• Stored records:
-- -- --

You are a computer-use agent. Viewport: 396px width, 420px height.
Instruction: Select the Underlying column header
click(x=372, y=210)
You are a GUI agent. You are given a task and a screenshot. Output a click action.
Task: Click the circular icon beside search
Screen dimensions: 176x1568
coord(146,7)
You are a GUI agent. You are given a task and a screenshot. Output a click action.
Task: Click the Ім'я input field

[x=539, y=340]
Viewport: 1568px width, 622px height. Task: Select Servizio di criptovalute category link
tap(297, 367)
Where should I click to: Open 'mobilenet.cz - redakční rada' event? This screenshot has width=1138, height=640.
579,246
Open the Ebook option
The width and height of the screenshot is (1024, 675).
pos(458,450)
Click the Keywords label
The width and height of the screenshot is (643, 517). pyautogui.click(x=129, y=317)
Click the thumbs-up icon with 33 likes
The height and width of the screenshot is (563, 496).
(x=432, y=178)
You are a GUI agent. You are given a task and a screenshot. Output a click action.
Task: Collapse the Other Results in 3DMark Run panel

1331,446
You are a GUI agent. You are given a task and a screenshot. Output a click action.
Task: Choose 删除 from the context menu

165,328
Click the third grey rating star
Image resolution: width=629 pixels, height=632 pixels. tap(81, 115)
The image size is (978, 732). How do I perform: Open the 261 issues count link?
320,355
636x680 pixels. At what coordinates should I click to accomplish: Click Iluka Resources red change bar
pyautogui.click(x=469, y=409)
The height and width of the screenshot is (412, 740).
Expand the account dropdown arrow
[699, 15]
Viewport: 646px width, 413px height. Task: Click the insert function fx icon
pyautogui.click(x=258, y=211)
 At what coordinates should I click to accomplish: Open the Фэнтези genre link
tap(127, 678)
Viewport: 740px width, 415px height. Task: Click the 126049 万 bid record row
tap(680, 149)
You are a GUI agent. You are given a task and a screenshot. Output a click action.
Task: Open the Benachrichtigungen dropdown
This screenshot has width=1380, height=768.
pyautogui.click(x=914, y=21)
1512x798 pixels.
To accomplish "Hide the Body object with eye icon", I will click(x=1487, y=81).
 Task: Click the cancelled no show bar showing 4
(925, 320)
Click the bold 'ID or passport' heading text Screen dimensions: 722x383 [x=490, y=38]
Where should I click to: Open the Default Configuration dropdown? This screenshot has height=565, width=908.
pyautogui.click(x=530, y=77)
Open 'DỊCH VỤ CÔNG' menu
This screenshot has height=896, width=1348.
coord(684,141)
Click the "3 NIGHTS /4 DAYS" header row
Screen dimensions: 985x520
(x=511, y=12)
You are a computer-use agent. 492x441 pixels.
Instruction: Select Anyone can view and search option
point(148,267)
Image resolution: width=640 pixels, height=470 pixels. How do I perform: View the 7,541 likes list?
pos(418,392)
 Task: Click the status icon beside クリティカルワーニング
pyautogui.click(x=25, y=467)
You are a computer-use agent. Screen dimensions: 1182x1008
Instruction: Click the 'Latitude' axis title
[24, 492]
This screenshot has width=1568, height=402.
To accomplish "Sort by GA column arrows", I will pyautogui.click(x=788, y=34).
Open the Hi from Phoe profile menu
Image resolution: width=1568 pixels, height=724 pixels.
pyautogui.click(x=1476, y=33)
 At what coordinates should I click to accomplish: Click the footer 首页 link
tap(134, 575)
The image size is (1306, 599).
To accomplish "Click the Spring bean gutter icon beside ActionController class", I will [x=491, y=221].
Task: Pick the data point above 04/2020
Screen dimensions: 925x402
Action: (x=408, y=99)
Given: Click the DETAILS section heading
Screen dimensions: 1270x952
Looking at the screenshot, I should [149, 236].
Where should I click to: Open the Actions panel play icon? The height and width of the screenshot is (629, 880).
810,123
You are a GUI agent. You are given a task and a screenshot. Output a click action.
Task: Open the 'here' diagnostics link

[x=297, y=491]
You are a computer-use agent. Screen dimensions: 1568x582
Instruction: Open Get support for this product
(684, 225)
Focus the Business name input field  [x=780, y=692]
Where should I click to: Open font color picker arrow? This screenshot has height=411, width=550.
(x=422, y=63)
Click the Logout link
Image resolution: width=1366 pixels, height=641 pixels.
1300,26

-- -- --

• ABOUT THIS EXERCISE: Down to the last line, restate the records exactly.

• OUTPUT OF THE TASK:
You are a computer-use agent. Viewport: 396px width, 420px height.
Instruction: Select the Underlying column header
click(x=372, y=210)
You are a GUI agent. You are given a task and a screenshot. Output a click action.
Task: Click the circular icon beside search
Screen dimensions: 176x1568
coord(146,7)
You are a GUI agent. You are given a task and a screenshot. Output a click action.
Task: Click the Ім'я input field

[x=539, y=340]
Viewport: 1568px width, 622px height. Task: Select Servizio di criptovalute category link
tap(297, 367)
Where should I click to: Open 'mobilenet.cz - redakční rada' event? This screenshot has width=1138, height=640.
579,246
Open the Ebook option
The width and height of the screenshot is (1024, 675).
pos(458,450)
Click the Keywords label
The width and height of the screenshot is (643, 517). pyautogui.click(x=129, y=317)
Click the thumbs-up icon with 33 likes
The height and width of the screenshot is (563, 496).
(x=432, y=178)
You are a GUI agent. You are given a task and a screenshot. Output a click action.
Task: Collapse the Other Results in 3DMark Run panel

1331,446
You are a GUI agent. You are given a task and a screenshot. Output a click action.
Task: Choose 删除 from the context menu

165,328
Click the third grey rating star
Image resolution: width=629 pixels, height=632 pixels. tap(81, 115)
The image size is (978, 732). How do I perform: Open the 261 issues count link?
320,355
636x680 pixels. At what coordinates should I click to accomplish: Click Iluka Resources red change bar
pyautogui.click(x=469, y=409)
The height and width of the screenshot is (412, 740).
Expand the account dropdown arrow
[699, 15]
Viewport: 646px width, 413px height. Task: Click the insert function fx icon
pyautogui.click(x=258, y=211)
 At what coordinates should I click to accomplish: Open the Фэнтези genre link
tap(127, 678)
Viewport: 740px width, 415px height. Task: Click the 126049 万 bid record row
tap(680, 149)
You are a GUI agent. You are given a task and a screenshot. Output a click action.
Task: Open the Benachrichtigungen dropdown
This screenshot has width=1380, height=768.
pyautogui.click(x=914, y=21)
1512x798 pixels.
To accomplish "Hide the Body object with eye icon", I will click(x=1487, y=81).
 Task: Click the cancelled no show bar showing 4
(925, 320)
Click the bold 'ID or passport' heading text Screen dimensions: 722x383 [x=490, y=38]
Where should I click to: Open the Default Configuration dropdown? This screenshot has height=565, width=908.
pyautogui.click(x=530, y=77)
Open 'DỊCH VỤ CÔNG' menu
This screenshot has height=896, width=1348.
coord(684,141)
Click the "3 NIGHTS /4 DAYS" header row
Screen dimensions: 985x520
(x=511, y=12)
You are a computer-use agent. 492x441 pixels.
Instruction: Select Anyone can view and search option
point(148,267)
Image resolution: width=640 pixels, height=470 pixels. How do I perform: View the 7,541 likes list?
pos(418,392)
 Task: Click the status icon beside クリティカルワーニング
pyautogui.click(x=25, y=467)
You are a computer-use agent. Screen dimensions: 1182x1008
Instruction: Click the 'Latitude' axis title
[24, 492]
This screenshot has width=1568, height=402.
To accomplish "Sort by GA column arrows", I will pyautogui.click(x=788, y=34).
Open the Hi from Phoe profile menu
Image resolution: width=1568 pixels, height=724 pixels.
pyautogui.click(x=1476, y=33)
 At what coordinates should I click to accomplish: Click the footer 首页 link
tap(134, 575)
The image size is (1306, 599).
To accomplish "Click the Spring bean gutter icon beside ActionController class", I will [x=491, y=221].
Task: Pick the data point above 04/2020
Screen dimensions: 925x402
Action: (x=408, y=99)
Given: Click the DETAILS section heading
Screen dimensions: 1270x952
Looking at the screenshot, I should [149, 236].
Where should I click to: Open the Actions panel play icon? The height and width of the screenshot is (629, 880).
810,123
You are a GUI agent. You are given a task and a screenshot. Output a click action.
Task: Open the 'here' diagnostics link

[x=297, y=491]
You are a computer-use agent. Screen dimensions: 1568x582
Instruction: Open Get support for this product
(684, 225)
Focus the Business name input field  [x=780, y=692]
Where should I click to: Open font color picker arrow? This screenshot has height=411, width=550.
(x=422, y=63)
Click the Logout link
Image resolution: width=1366 pixels, height=641 pixels.
1300,26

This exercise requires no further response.